In Depth

Black Hat SEO, part two: SEOwN3d!!1

As search engine optimizers played fast and loose, a reaction from the search engine companies became inevitable. Now SEOs are forced to choose hats: black or white. (Part two in a series.)

By Scott Berinato

Page 2

But now the search companies were matching the SEOs' aggressiveness. The effect could be devastating. A site that was blacklisted lost its traffic, and therefore its business, overnight. Usually targeted sites clearly violated search terms of service. But some weren't doing anything differently than they'd been doing for months or years. "When people are ranking for a phrase and supporting their family, and then the next day they're off the map, that's really vicious," says Schoemaker. "You can literally ruin someone's life."

Of course, Google could make the argument that turnabout is fair play. Perhaps enforcement was brusque and arbitrary, but so is black-hat SEO. Nothing Google was doing was illegal, which was an argument the black-hat SEOs had made for years. Plus, as early as 2006, Matt Cutts, Google's chief liaison to the SEO community, had blogged about the ramp-up in enforcement against overly aggressive SEO.

Even before that, the veteran SEO Eric Ward warned others that eventually the free ride would end. Ward was notorious for his cautious, by-the-book approach to link-building strategies. Some called him "a poser," "arrogant" and "retarded," and bestowed him with the nickname "Linkmoses."

"I understand why [the search engines] are doing it, but their enforcement has become a little heavy-handed," says SEO Michael Gray. Says Aaron Wall, another SEO: "Google went on a crusade."

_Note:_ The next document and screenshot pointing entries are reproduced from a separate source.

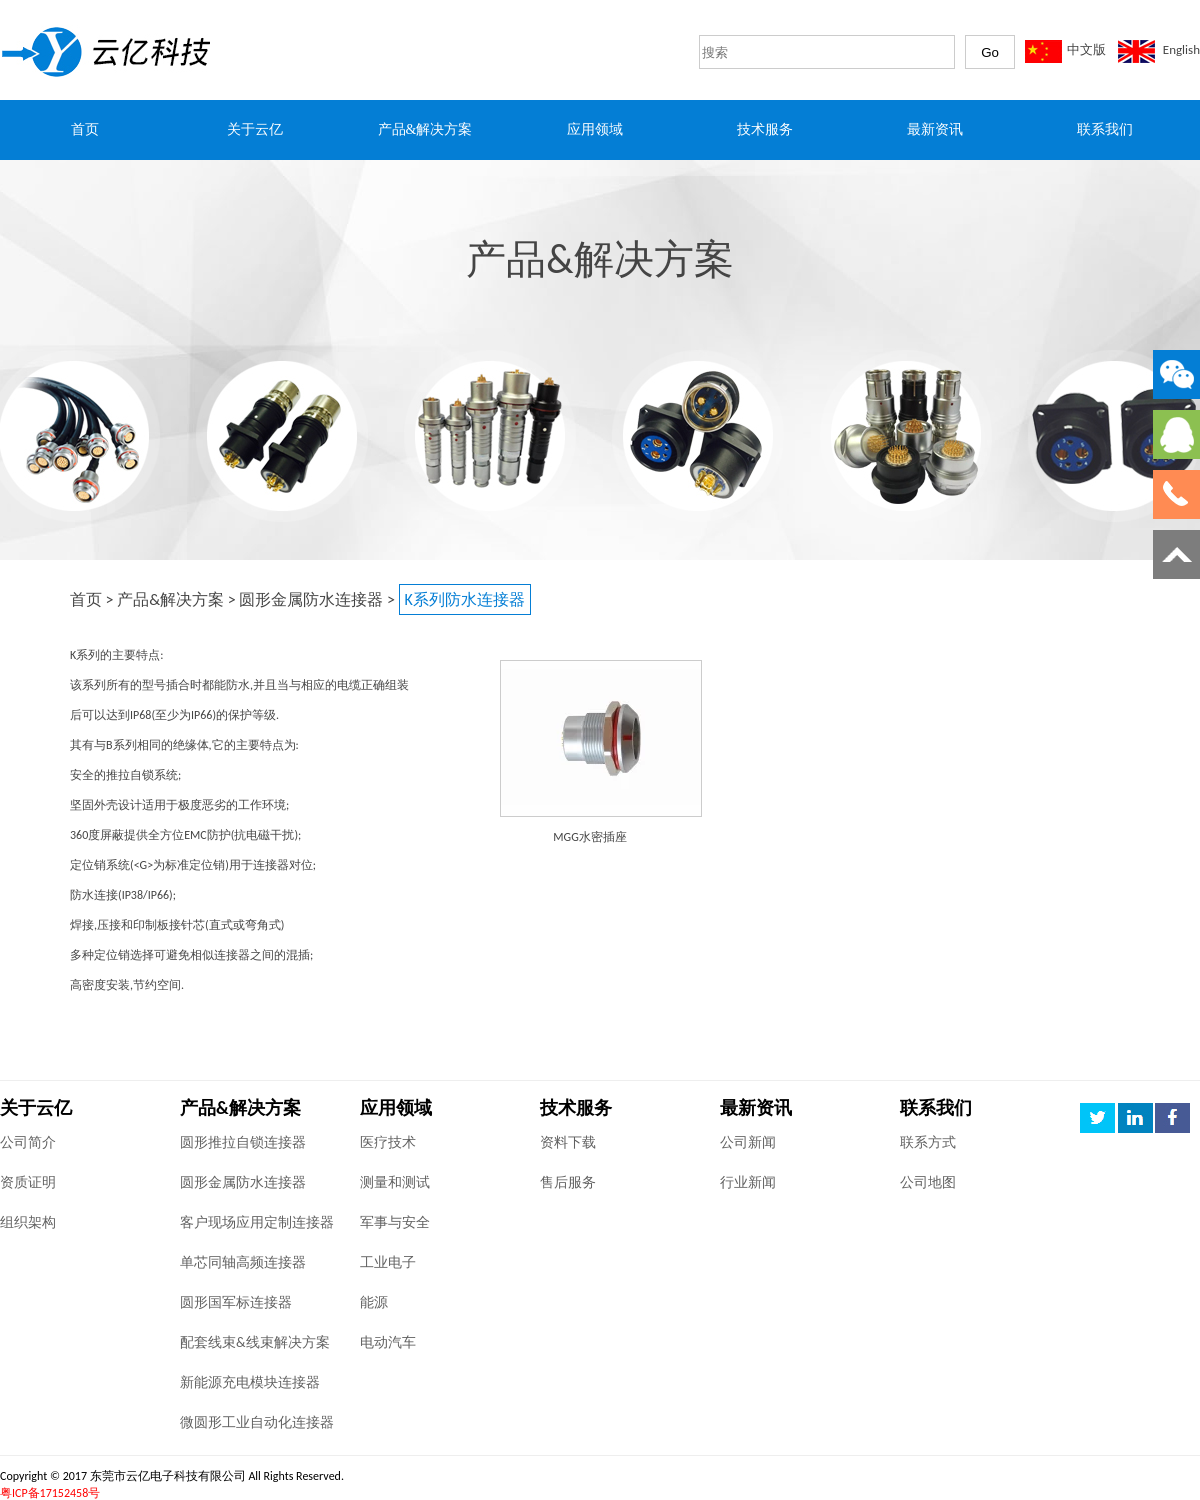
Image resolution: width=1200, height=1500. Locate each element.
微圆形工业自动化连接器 (257, 1422)
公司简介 (28, 1142)
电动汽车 (388, 1342)
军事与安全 (395, 1222)
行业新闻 (748, 1182)
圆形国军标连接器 (236, 1302)
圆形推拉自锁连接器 (243, 1142)
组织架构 (28, 1222)
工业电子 (388, 1262)
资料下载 (568, 1142)
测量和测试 (395, 1182)
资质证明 (28, 1182)
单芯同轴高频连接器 (243, 1262)
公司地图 (928, 1182)
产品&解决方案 (170, 599)
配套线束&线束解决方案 (255, 1342)
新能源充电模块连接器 (250, 1382)
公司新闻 (748, 1142)
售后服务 (568, 1182)
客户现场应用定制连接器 (257, 1222)
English (1181, 49)
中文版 (1086, 49)
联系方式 (928, 1142)
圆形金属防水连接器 (311, 599)
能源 (374, 1302)
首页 (86, 599)
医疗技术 (388, 1142)
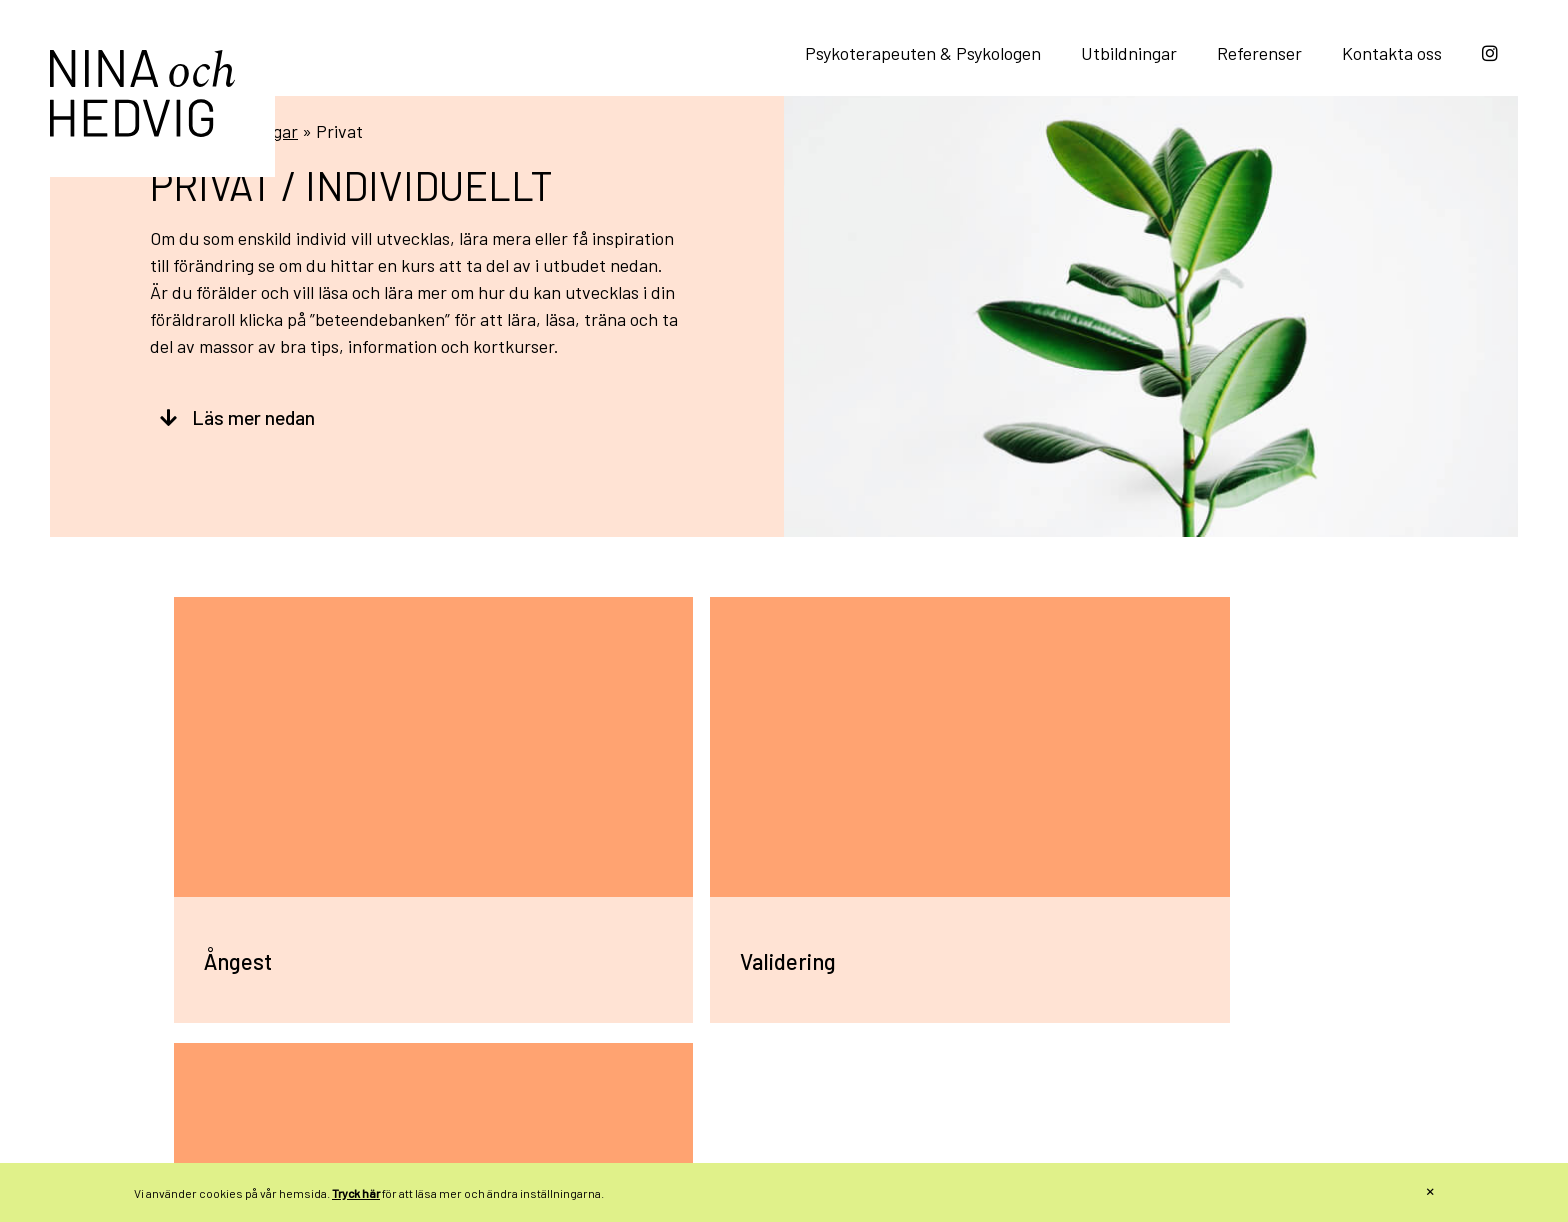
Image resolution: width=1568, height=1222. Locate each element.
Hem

The Aftermath of the Crusade

As frustrating as delisting was for companies suddenly punished by SEO enforcement, getting relisted proved to be a much worse problem. SEOs and site owners found themselves stuck with little communication from the search companies about what they had done wrong or how to fix it to get back in the good graces of the algorithms. Schoemaker himself lost the top spot for ring-tone searches.

"I was making thousands of dollars a day, and then one day I was out of Google," he says. "I inquired why and never really got an answer. They said it was normal search engine fluctuation"--fluctuation, he notes, that also can be caused by black-hat SEOs. "I probably got gamed out," he suggests. He currently ranks about tenth in ring tones.

Google also partnered with Stopbadware.org to blacklist sites that were potentially infected with malware. Last September, a Web-hosting company in Thailand was hacked and several sites that used the host were flagged on Google, so that if users clicked on a link to the site, an intermediate screen popped up warning them that the site they were about to visit was potentially infected.